In 1970, Ortiz moved to New York City and gained recognition as a talented trumpet player, composer, arranger, and producer for his work with the likes of Tito Puente, Mongo Santamaría, Fania All Stars, Willie Colón, Ismael Quintana, Roberto Roena and his Apollo Sound, Blondie, and David Bowie. He also accompanied Ann-Margret, Dionne Warwick, Diahann Carroll, Trini Lopez, Engelbert Humperdinck, Sammy Davis Jr., Tony Bennett, Paul Anka, and The Supremes with his trumpet.

== Ortiz's own band ==
In 1971, Ortiz formed his own band and won the "Diplo" award in Puerto Rico for "The Best Trumpet Player of the Year". He was also awarded four Latin New York Magazine Trophies: "Best Trumpet Player of the Year", "Arranger of the Year", "Best Orchestra of the Year", and "Musician of the Year". In 1981, he was awarded an "ACE" Award for "Best Interpreter of Salsa Music" and another "ACE" award in 1982 for the "Best New York Orchestra". In 1987, Ortiz and his band set out on a world tour which included the following places: United States, Puerto Rico, South America, Central America, and Europe.

== Discography ==
The following are among Ortiz's discography:

=== Studio albums ===

- Super Salsa (1978)
- My Own Image (1978)
- One of a Kind (1979)
- El Astro (1981)
- Sabroso! (1982)
- Sabor Tropical (1983)
- Entre Amigos (1983)
- El Isleño (1984)
- La Vida en Broma (1985)
- In Tradition (1986)
- Breaking the Rules (1987)
- Vuelvo Otra Vez (1990)
- At Valley Cottage (1990)
- The Man, His Trumpet and His Music... Are Back! (1992)
- Café con Leche y Dos de Azúcar (1996)
- Emociones (1998)
- Jamming (2002)
- Déjalo Entrar (2004)
- Cristo Está en Victoria (2007)
- Tiempo de Amar (2013)
- Sigo Entre Amigos (2021)

=== Compilations ===

- Lo Mejor de Luis "Perico" Ortiz (1981)
- Exitos, Vol. 1 (1997)
- Exitos, Vol. 2 (1998)
- Millonarios de la Salsa (2002)

== Luis "Perico" Ortiz Productions, Inc. ==
In 1988, Ortiz founded his first company, Dialen Promotions, Inc.
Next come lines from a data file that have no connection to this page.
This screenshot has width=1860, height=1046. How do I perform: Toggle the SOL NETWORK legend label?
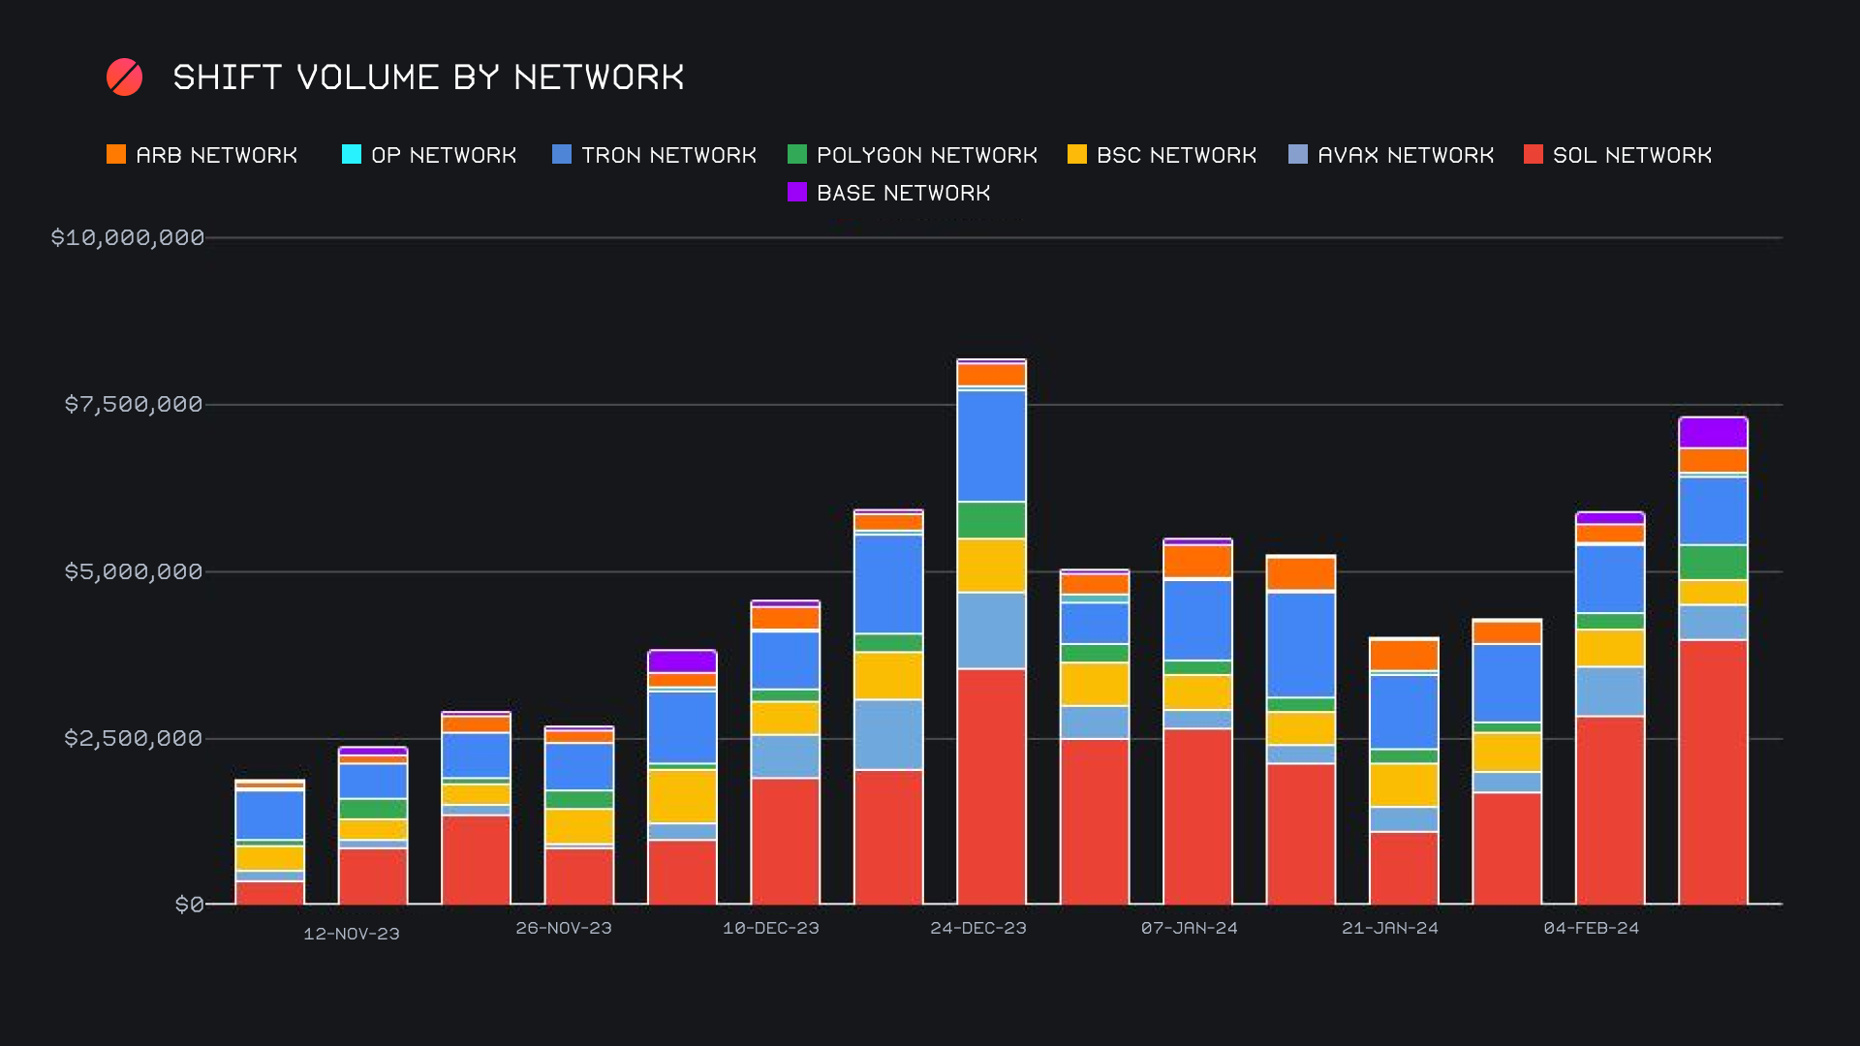(x=1632, y=155)
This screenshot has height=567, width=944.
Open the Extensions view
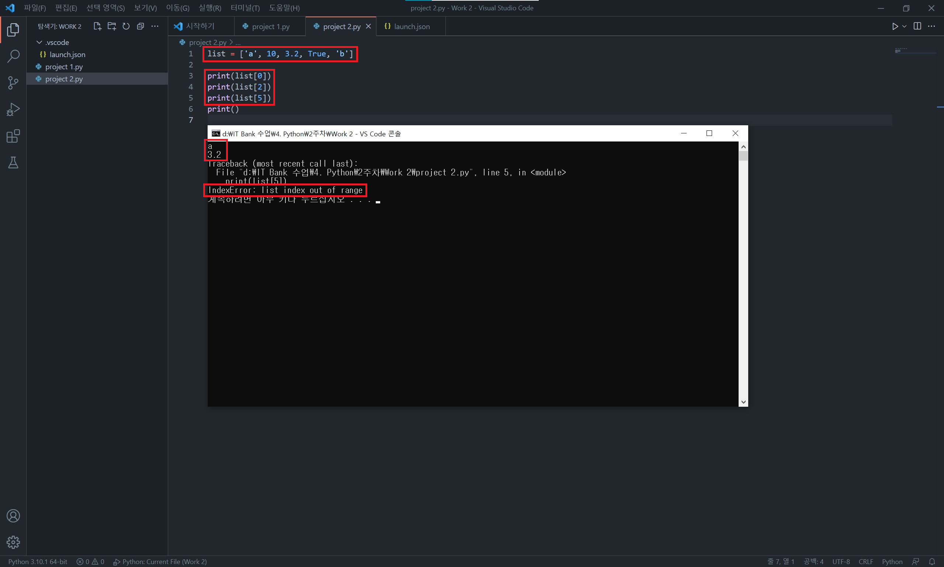13,136
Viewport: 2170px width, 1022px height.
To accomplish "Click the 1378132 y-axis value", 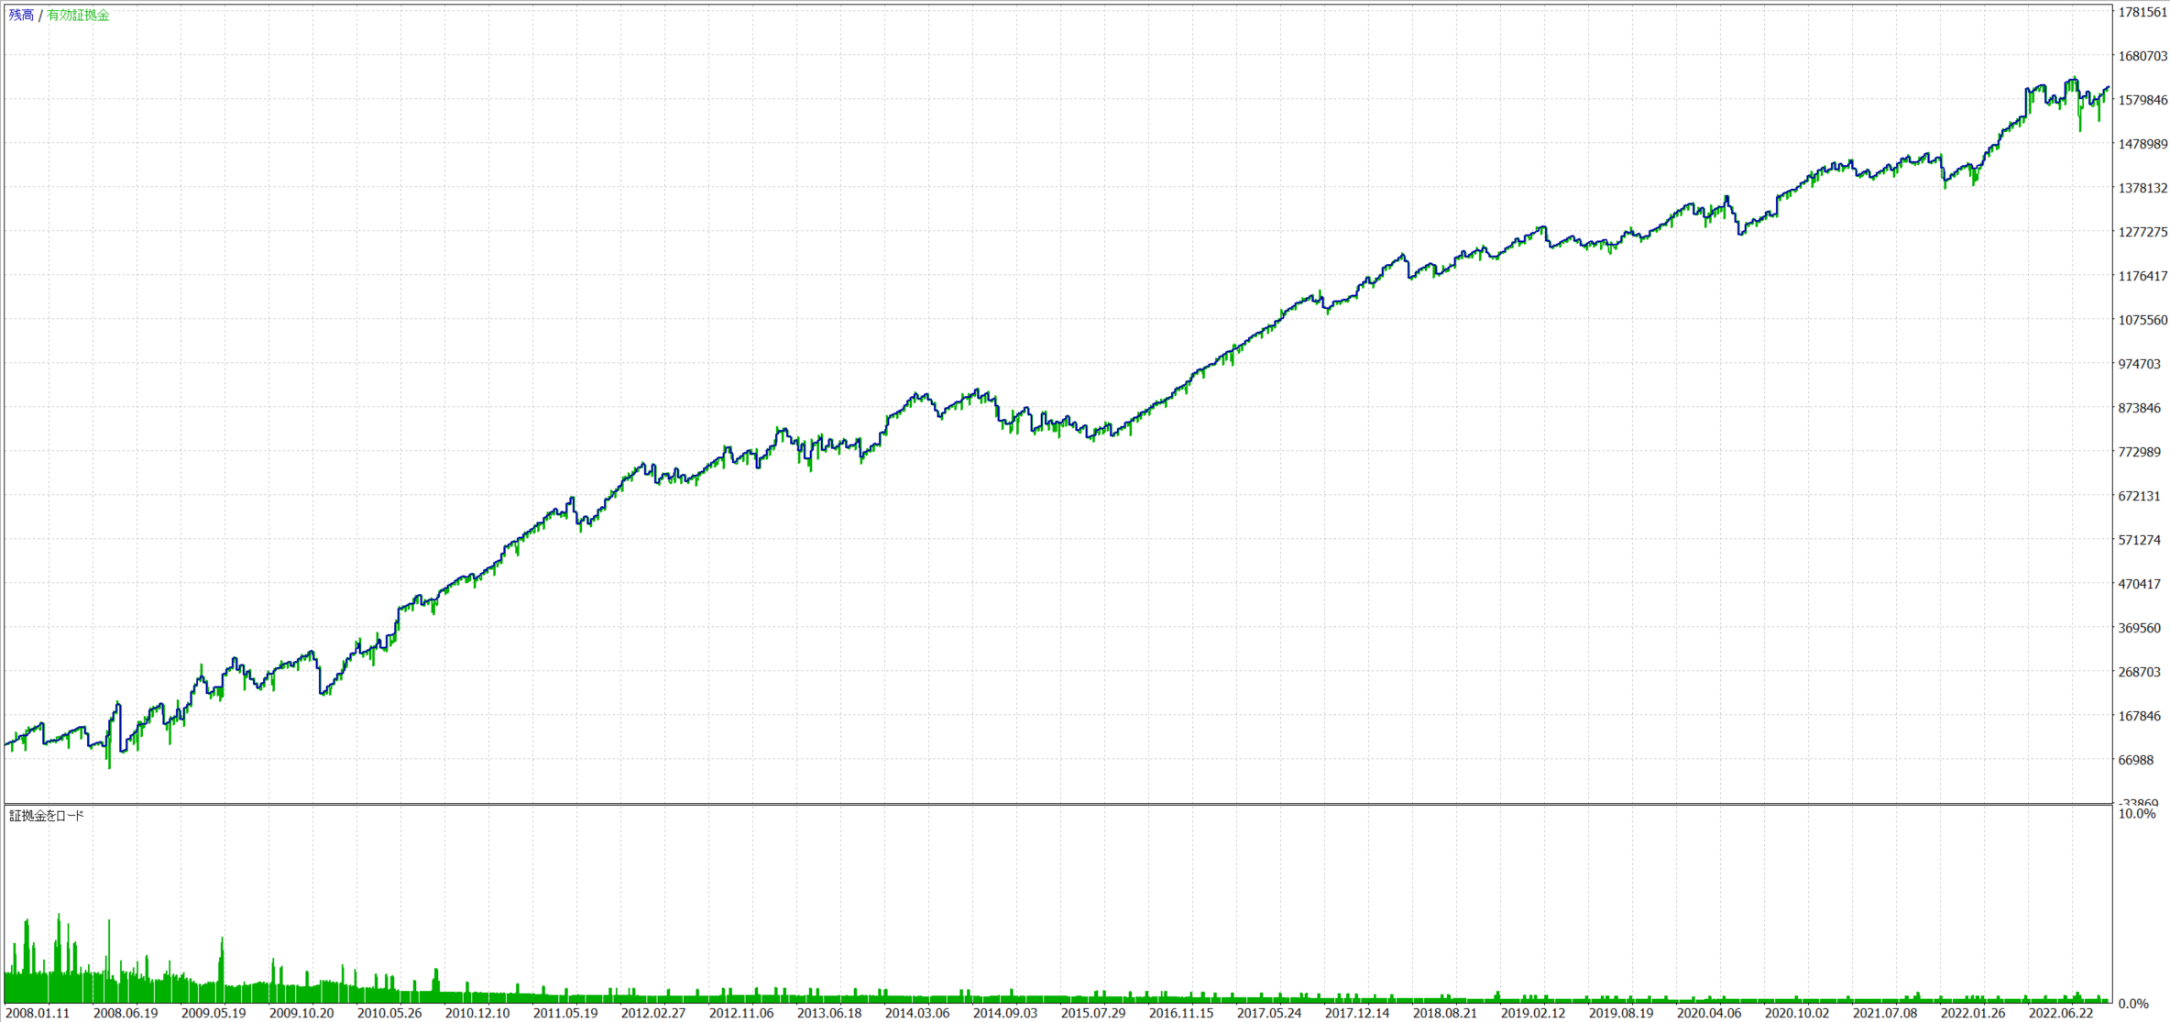I will click(2142, 188).
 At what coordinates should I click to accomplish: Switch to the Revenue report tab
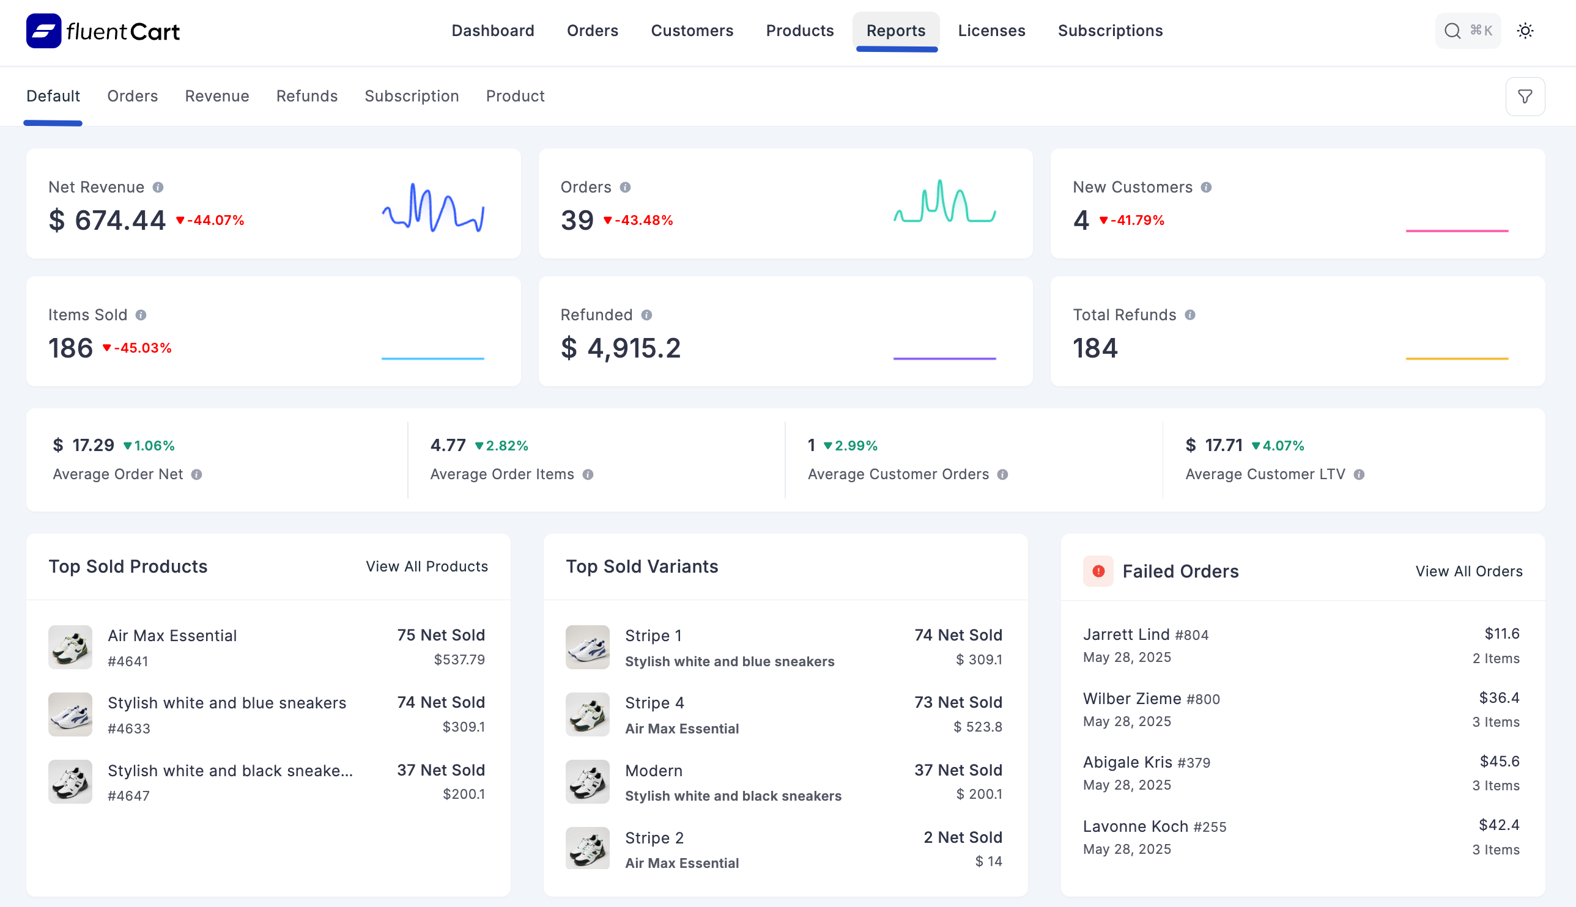216,96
The company offers advertising, sound engineering, production, and arrangement services in its own studios for radio and television "jingles". Among his clients are Smirnoff, McDonald's, Kodak, John Casablancas, Polaroid, and HBO.

In 1993, Ortiz founded another company in Puerto Rico, Luis "Perico" Ortiz Productions, Inc. His new clients include The Walt Disney Company and Quincy Jones. During the decade of the 1990s, Ortiz traveled with his band and performed in Aruba, Colombia, and Japan. He also performed in Puerto Rico, alongside Lucecita Benítez and Tommy Olivencia, at the Luis A. Ferré Performing Arts Center in San Juan. Ortiz directed and produced a recording for Japanese singer Yoshihito Fukumoto, a member of the band Sweet Basil, Inc.

== Later years ==
In 2002, Ortiz won a "TU Musica" Award for the "Best Christmas Production" and in 2004 he produced the first ever salsa gospel album. Luis "Perico" Ortiz currently continues to produce music and soundtracks. He is also a professor at the Conservatory of Music of Puerto Rico where he teaches Jazz Performance and Caribbean Music.